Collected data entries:
----------------------------------------

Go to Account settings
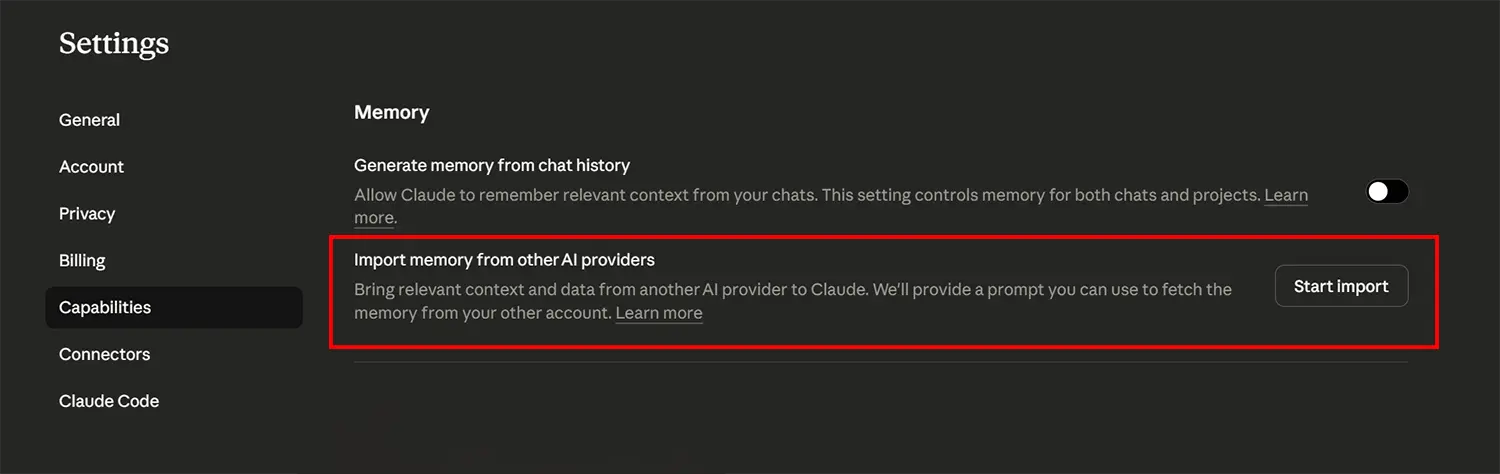coord(91,167)
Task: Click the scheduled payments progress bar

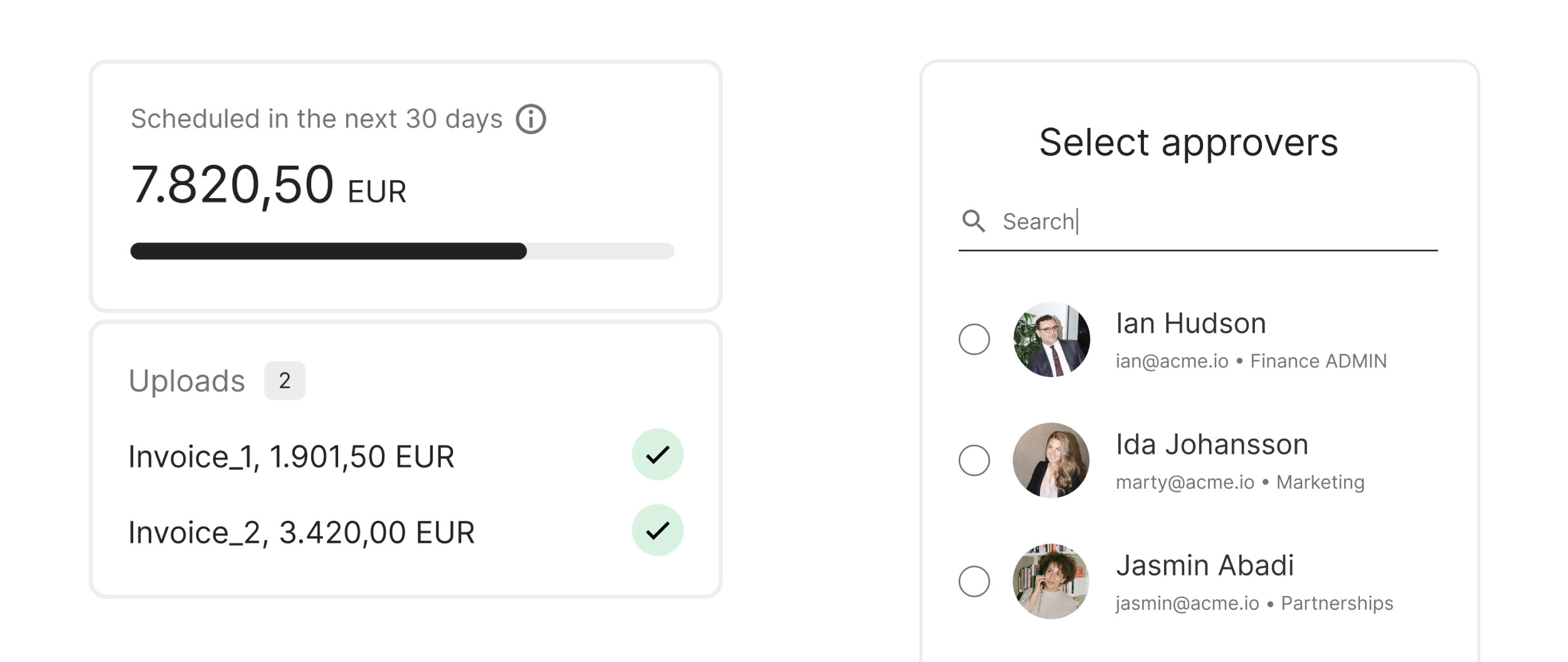Action: pos(402,251)
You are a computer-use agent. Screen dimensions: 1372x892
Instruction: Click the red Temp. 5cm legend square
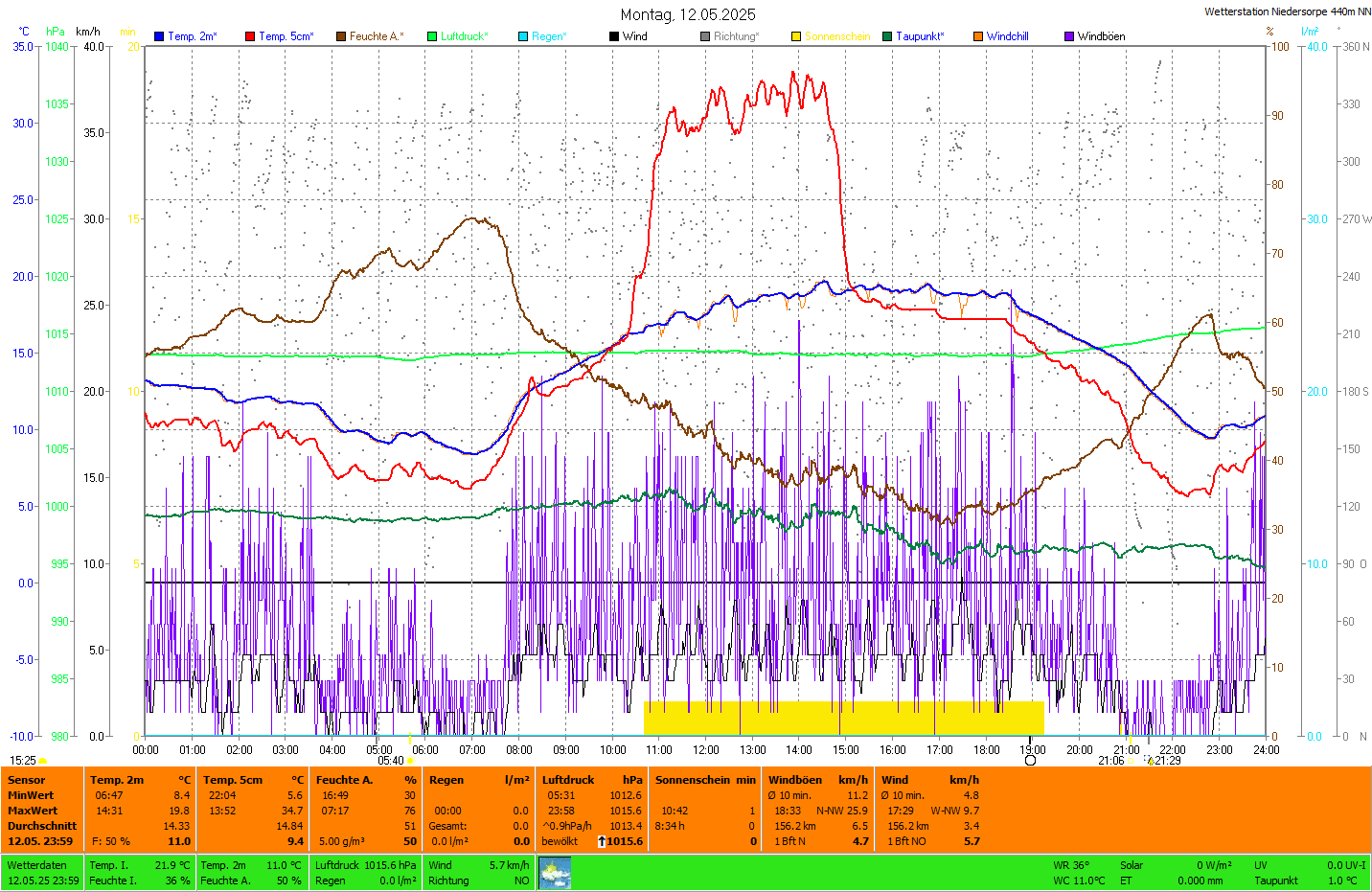(250, 36)
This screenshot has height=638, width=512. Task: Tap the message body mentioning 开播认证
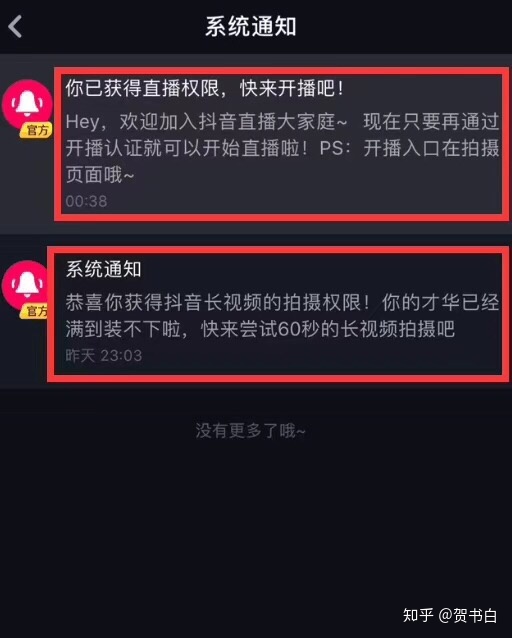(x=282, y=148)
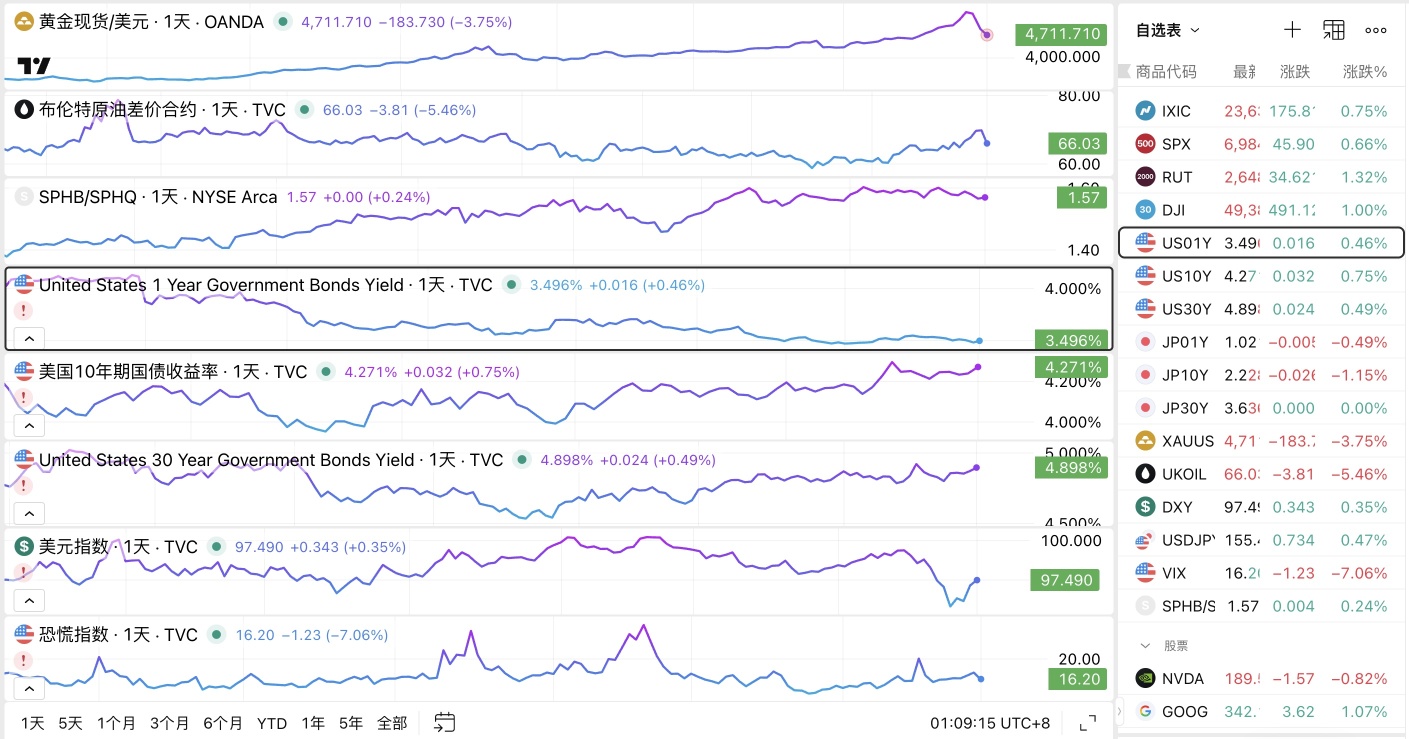This screenshot has height=739, width=1409.
Task: Select the YTD time range
Action: coord(272,723)
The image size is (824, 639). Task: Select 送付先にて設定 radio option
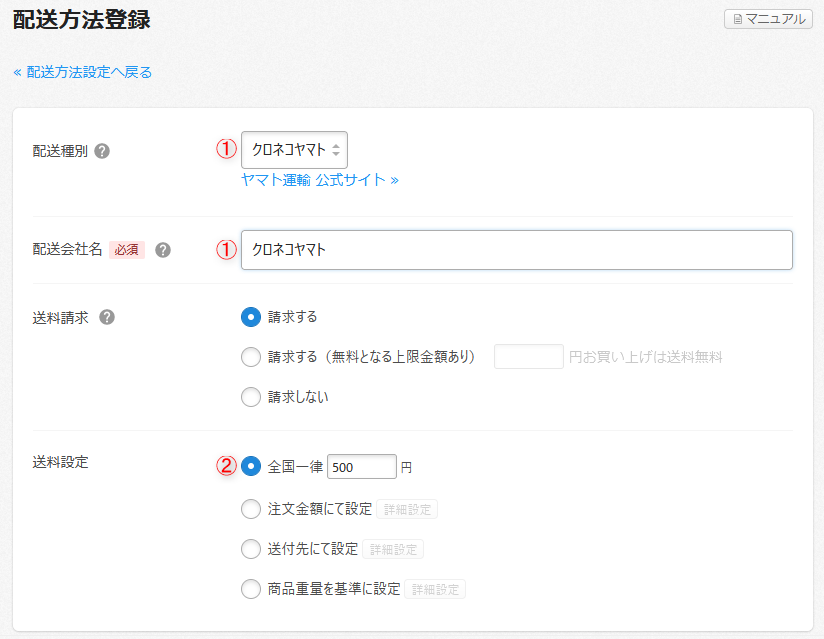[251, 549]
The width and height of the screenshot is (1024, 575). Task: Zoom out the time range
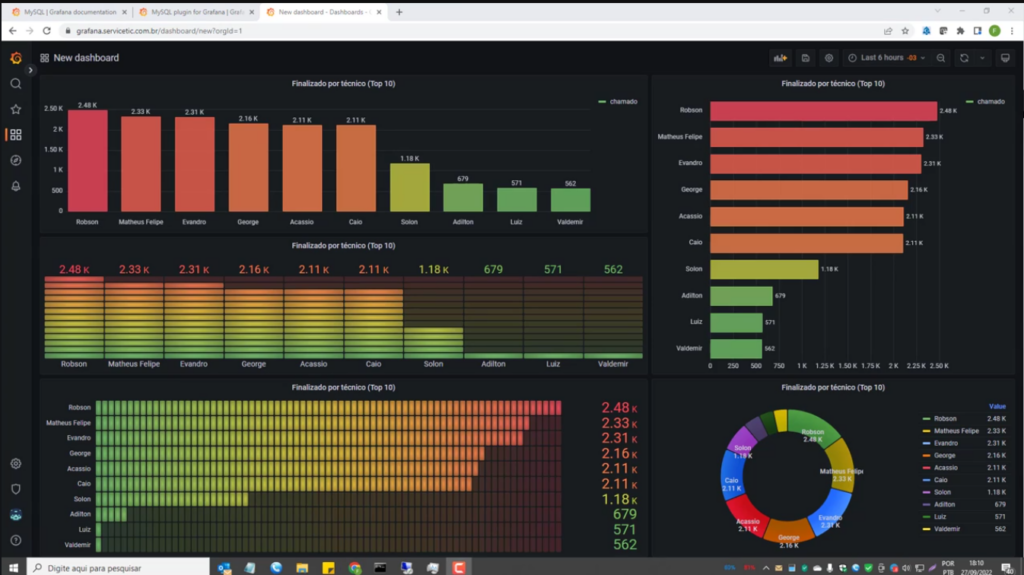point(941,58)
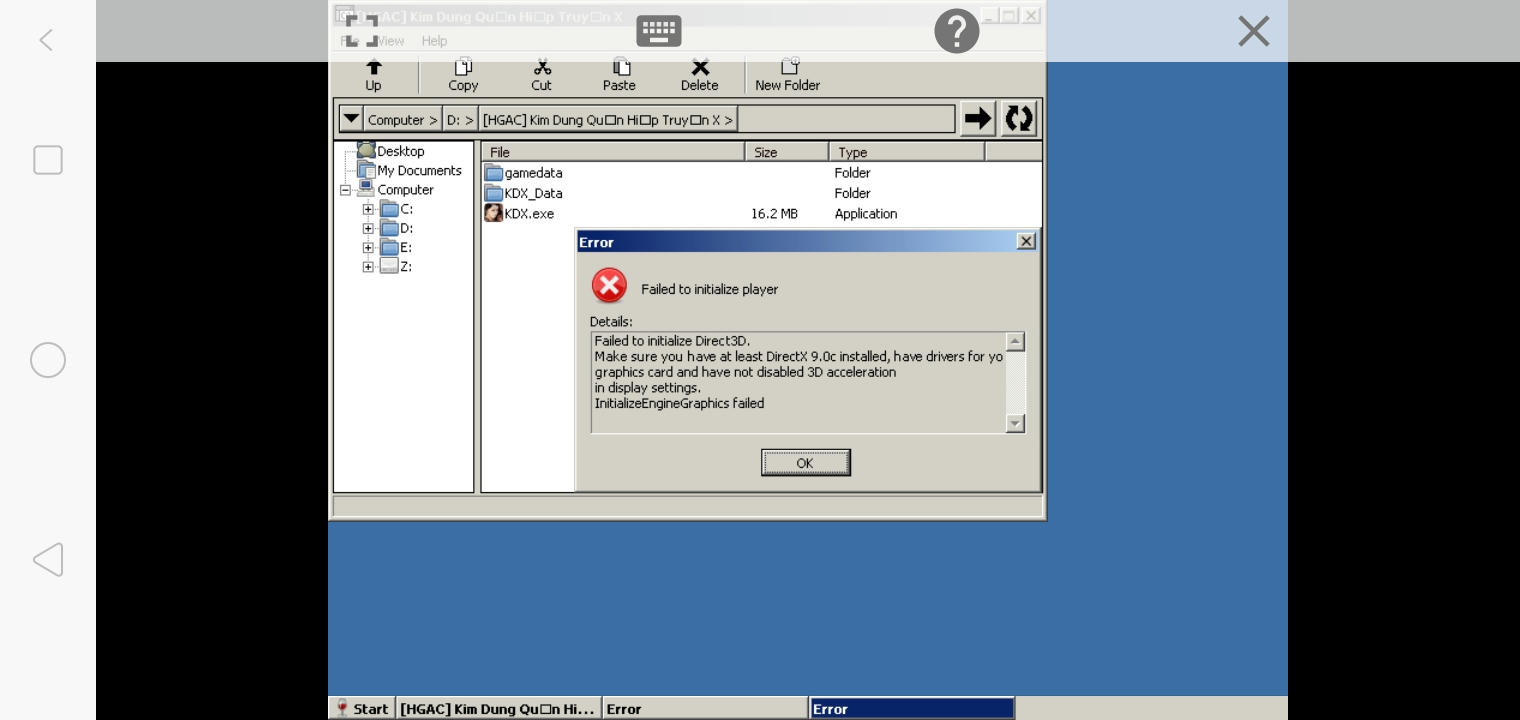Click the Start button in the taskbar
This screenshot has height=720, width=1520.
[x=362, y=709]
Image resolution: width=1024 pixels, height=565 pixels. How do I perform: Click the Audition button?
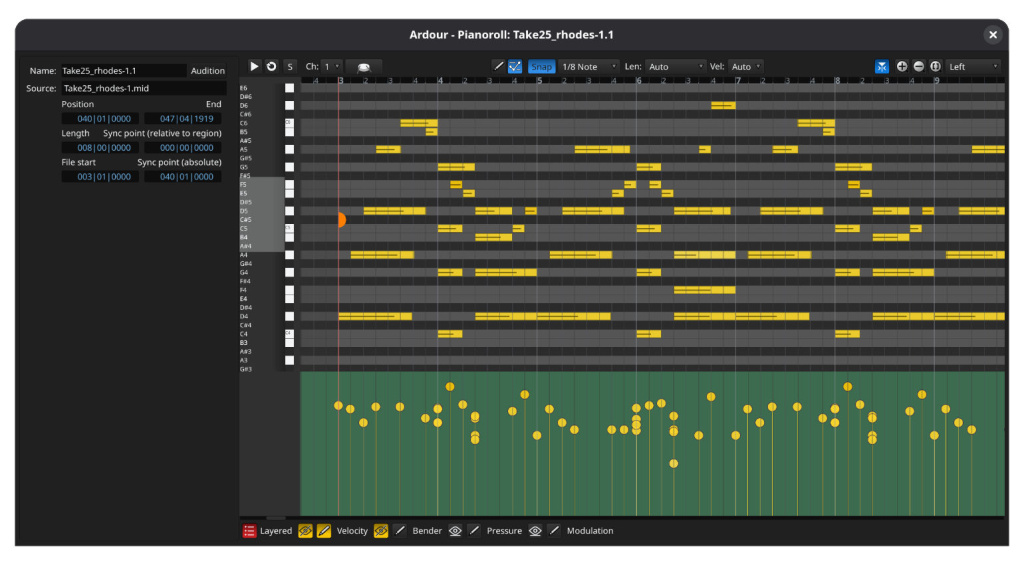click(208, 71)
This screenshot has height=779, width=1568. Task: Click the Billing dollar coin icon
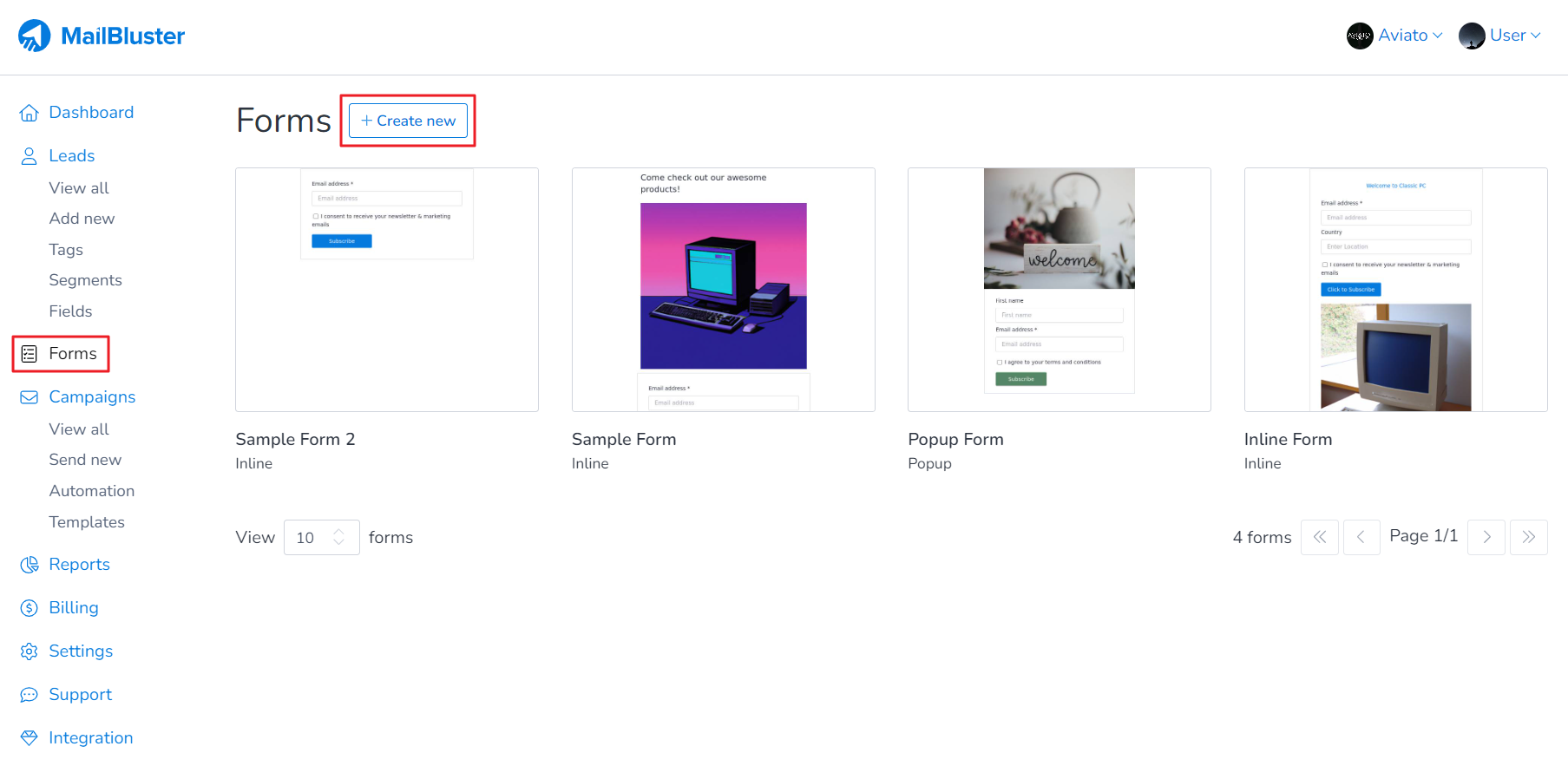click(x=30, y=608)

----------------------------------------

**Work to complete:** Where the line containing "Task: Click the scheduled" appears in the data above, begin there and output every line through the last, exactly and without pictures.

**Result of this task:**
Task: Click the scheduled payments progress bar

Action: pos(402,251)
You are a computer-use agent. Screen dimensions: 1372x892
Instruction: Click the red Temp. 5cm legend square
(250, 36)
This screenshot has height=638, width=512. Task: Tap the message body mentioning 开播认证
(x=282, y=148)
This screenshot has height=739, width=1409.
Task: Select the YTD time range
Action: coord(272,723)
The image size is (824, 639). Task: Select 送付先にて設定 radio option
[251, 549]
The width and height of the screenshot is (1024, 575). Task: Zoom out the time range
point(941,58)
Click the Start button in the taskbar
This screenshot has height=720, width=1520.
[x=362, y=709]
Image resolution: width=1024 pixels, height=565 pixels. How do I perform: Click the Audition button?
click(208, 71)
This screenshot has height=779, width=1568. Task: Click the Billing dollar coin icon
click(x=30, y=608)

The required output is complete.